## Instructions for the task
Copy everything from the line containing "Given: Click the" down to the end of the records, word for word, leaving out the pictures.

***** Entries shown

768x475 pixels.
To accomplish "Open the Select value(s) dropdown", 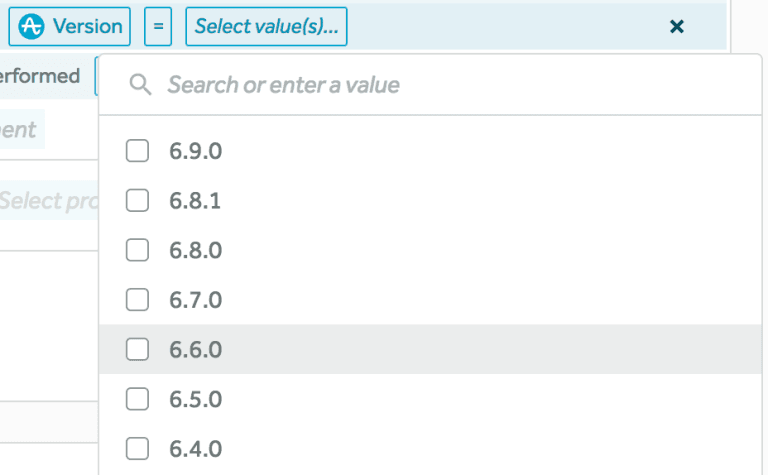I will 266,27.
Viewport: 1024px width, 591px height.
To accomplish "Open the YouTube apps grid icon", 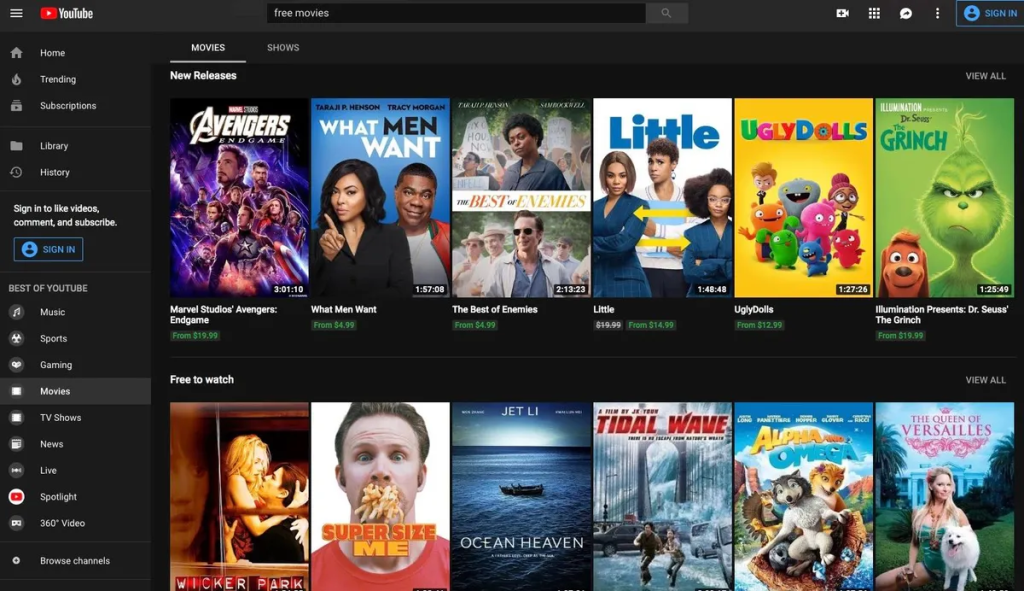I will pos(873,13).
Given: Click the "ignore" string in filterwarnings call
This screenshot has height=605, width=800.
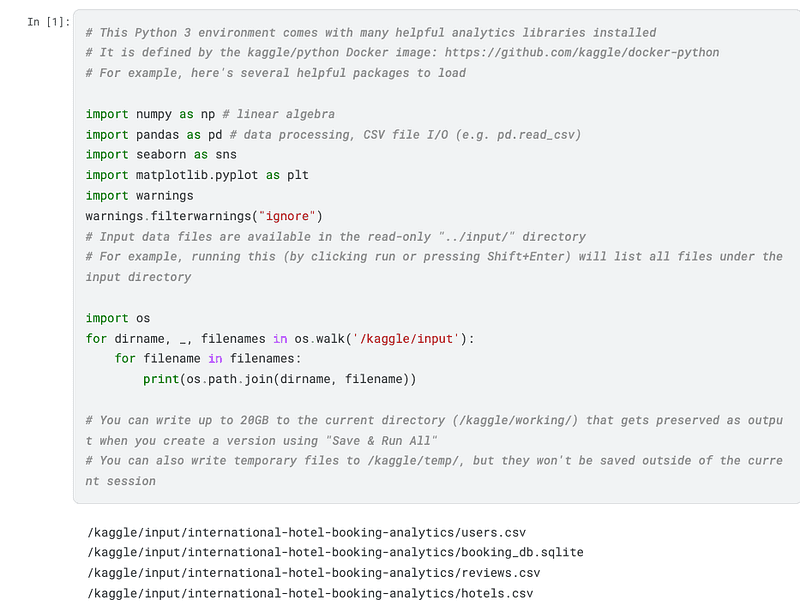Looking at the screenshot, I should pyautogui.click(x=287, y=216).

**********

## Solution to the problem
Given: Click the "ignore" string in filterwarnings call
This screenshot has height=605, width=800.
Looking at the screenshot, I should pyautogui.click(x=287, y=216).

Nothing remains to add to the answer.